If you don't have a token:

  1. Go to GitLab → SettingsAccess Tokens
  2. Create a new token with:
  3. Name: Docker Registry VPS (or any name)
  4. Scopes: read_registry (minimum required)
  5. Expiration: Set to no expiration (or very long, e.g., 10 years)
  6. Copy the token immediately (you won't see it again)

Important: Use a token with no expiration or very long expiration to avoid frequent updates.

How It Works

Credential Storage

Credentials are stored in:

/opt/po-platform/.docker-registry-credentials

Permissions: 600 (read/write for owner only)

Format:

REGISTRY_USER=your-username
REGISTRY_PASSWORD=your-personal-access-token

Automatic Refresh

A cron job runs daily at 2 AM:

0 2 * * * /opt/po-platform/infrastructure/scripts/refresh-docker-login.sh

Logs: /opt/po-platform/logs/docker-login-refresh.log

Manual Refresh

You can refresh login manually anytime:

cd /opt/po-platform
./infrastructure/scripts/refresh-docker-login.sh

Verification

Check Current Login Status

# Check if logged in
docker pull registry.gitlab.com/portugalodissey/po-platform/api-gateway:latest

# Or check config
cat ~/.docker/config.json | grep -A 5 "registry.gitlab.com"

Check Cron Job

# List cron jobs
crontab -l | grep docker-login

# Check logs
tail -f /opt/po-platform/logs/docker-login-refresh.log

Test Refresh Script

# Run refresh manually
./infrastructure/scripts/refresh-docker-login.sh

# Should output:
# 2025-11-27 14:30:00: ✅ Docker login refreshed successfully

Updating Credentials

If you need to update credentials:

cd /opt/po-platform

# Option 1: Delete and re-run setup
rm .docker-registry-credentials
./infrastructure/scripts/setup-persistent-docker-login.sh

# Option 2: Edit manually (not recommended)
nano .docker-registry-credentials
chmod 600 .docker-registry-credentials
./infrastructure/scripts/refresh-docker-login.sh

Removing Persistent Login

To remove the persistent login setup:

# Remove cron job
crontab -e
# Delete the line with refresh-docker-login.sh

# Remove credentials file (optional)
rm /opt/po-platform/.docker-registry-credentials

# Remove refresh script (optional)
rm /opt/po-platform/infrastructure/scripts/refresh-docker-login.sh

Troubleshooting

Login Still Expires

Possible causes: 1. Cron job not running 2. Credentials file permissions incorrect 3. Token expired (if not set to no expiration)

Fix:

# Check cron service
systemctl status cron

# Verify cron job exists
crontab -l | grep docker-login

# Check script permissions
ls -l infrastructure/scripts/refresh-docker-login.sh

# Test script manually
./infrastructure/scripts/refresh-docker-login.sh

Permission Denied

If you get permission errors:

# Ensure credentials file has correct permissions
chmod 600 .docker-registry-credentials

# Ensure script is executable
chmod +x infrastructure/scripts/refresh-docker-login.sh

Cron Job Not Running

# Check cron logs
grep CRON /var/log/syslog | tail -20

# Verify cron service is running
systemctl status cron

# Restart cron if needed
systemctl restart cron

Security Best Practices

  1. Use Personal Access Token with minimal scope (read_registry only)
  2. Set token to no expiration (or very long expiration)
  3. Store credentials file with 600 permissions (owner read/write only)
  4. Don't commit credentials file (already in .gitignore)
  5. Rotate token if compromised (delete old token, create new one)

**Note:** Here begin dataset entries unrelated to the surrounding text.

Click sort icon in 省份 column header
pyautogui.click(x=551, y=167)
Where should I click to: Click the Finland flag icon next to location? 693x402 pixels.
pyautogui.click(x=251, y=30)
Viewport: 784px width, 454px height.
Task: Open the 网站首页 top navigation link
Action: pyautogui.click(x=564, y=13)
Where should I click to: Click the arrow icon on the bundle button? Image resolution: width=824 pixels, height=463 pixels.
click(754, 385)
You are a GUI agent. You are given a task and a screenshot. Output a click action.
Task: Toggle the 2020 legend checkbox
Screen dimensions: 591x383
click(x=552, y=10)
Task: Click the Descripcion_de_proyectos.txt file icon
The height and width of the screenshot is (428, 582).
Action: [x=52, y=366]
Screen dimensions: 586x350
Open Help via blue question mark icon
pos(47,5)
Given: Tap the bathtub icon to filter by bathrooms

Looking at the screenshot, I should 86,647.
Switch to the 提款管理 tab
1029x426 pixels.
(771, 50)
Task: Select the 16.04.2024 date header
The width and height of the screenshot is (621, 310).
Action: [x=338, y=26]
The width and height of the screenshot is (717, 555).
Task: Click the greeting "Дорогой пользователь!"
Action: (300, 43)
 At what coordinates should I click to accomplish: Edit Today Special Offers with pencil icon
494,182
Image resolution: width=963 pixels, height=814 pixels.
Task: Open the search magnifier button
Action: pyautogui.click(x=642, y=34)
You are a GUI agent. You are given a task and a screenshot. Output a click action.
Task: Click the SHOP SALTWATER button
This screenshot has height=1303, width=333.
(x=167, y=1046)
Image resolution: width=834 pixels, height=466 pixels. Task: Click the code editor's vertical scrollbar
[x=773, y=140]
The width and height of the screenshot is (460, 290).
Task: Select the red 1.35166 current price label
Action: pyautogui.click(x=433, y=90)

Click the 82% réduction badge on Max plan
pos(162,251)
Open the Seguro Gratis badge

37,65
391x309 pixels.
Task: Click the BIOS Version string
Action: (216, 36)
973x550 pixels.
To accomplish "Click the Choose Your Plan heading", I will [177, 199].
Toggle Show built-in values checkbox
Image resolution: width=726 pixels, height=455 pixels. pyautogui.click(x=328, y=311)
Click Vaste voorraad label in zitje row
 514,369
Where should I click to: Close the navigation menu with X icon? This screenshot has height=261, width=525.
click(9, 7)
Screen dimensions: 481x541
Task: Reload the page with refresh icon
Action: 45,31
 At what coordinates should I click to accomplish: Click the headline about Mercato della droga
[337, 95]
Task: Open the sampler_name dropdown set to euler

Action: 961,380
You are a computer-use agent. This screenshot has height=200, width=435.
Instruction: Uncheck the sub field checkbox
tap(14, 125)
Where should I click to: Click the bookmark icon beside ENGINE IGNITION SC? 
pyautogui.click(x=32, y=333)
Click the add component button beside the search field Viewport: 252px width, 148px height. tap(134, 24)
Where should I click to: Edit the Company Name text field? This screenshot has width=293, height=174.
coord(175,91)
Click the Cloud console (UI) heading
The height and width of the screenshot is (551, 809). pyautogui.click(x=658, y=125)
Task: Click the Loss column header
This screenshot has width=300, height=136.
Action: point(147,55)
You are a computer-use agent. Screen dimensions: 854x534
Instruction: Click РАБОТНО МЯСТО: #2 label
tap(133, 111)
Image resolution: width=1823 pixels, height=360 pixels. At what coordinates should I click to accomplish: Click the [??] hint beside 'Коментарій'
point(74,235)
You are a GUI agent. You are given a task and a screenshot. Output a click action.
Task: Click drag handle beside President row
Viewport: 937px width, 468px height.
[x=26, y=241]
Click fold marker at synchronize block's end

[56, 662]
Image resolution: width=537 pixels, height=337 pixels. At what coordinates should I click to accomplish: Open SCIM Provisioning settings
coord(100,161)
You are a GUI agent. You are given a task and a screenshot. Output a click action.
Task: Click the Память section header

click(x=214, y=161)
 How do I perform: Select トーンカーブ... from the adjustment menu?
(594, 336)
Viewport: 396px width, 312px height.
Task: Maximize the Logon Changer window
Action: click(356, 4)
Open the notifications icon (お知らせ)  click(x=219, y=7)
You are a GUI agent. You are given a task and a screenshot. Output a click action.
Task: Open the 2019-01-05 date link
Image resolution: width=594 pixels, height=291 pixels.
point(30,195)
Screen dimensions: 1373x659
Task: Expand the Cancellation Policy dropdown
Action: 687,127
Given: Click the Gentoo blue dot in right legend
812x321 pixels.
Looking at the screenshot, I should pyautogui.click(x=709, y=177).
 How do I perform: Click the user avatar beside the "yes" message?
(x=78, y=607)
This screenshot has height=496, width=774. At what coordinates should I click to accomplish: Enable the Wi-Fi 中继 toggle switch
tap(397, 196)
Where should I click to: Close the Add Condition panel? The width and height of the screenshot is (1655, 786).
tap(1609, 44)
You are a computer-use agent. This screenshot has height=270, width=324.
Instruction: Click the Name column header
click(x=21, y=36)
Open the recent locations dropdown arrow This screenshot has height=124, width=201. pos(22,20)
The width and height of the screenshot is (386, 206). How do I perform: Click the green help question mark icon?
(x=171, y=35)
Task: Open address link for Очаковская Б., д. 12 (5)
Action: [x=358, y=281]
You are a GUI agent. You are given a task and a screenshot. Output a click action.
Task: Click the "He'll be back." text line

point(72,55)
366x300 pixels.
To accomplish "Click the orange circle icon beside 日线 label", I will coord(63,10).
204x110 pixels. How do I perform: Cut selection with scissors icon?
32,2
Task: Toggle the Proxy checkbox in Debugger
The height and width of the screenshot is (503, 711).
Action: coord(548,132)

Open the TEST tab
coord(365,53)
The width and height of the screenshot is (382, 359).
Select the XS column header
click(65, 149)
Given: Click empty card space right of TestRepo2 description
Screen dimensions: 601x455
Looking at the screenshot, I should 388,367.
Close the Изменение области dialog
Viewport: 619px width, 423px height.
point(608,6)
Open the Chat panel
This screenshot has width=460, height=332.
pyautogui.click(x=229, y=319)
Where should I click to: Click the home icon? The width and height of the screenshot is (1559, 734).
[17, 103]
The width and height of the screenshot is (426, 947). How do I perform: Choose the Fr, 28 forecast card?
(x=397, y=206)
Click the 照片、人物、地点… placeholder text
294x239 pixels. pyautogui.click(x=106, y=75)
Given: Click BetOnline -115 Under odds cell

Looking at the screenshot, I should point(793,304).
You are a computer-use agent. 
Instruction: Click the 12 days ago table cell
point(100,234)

Alternative: Using Docker Credential Helper

For more advanced setups, you can use Docker credential helpers:

# Install credential helper (example for pass)
apt-get install docker-credential-helpers

# Configure Docker to use credential helper
mkdir -p ~/.docker
echo '{"credsStore": "pass"}' > ~/.docker/config.json

However, the cron-based approach is simpler and sufficient for most use cases.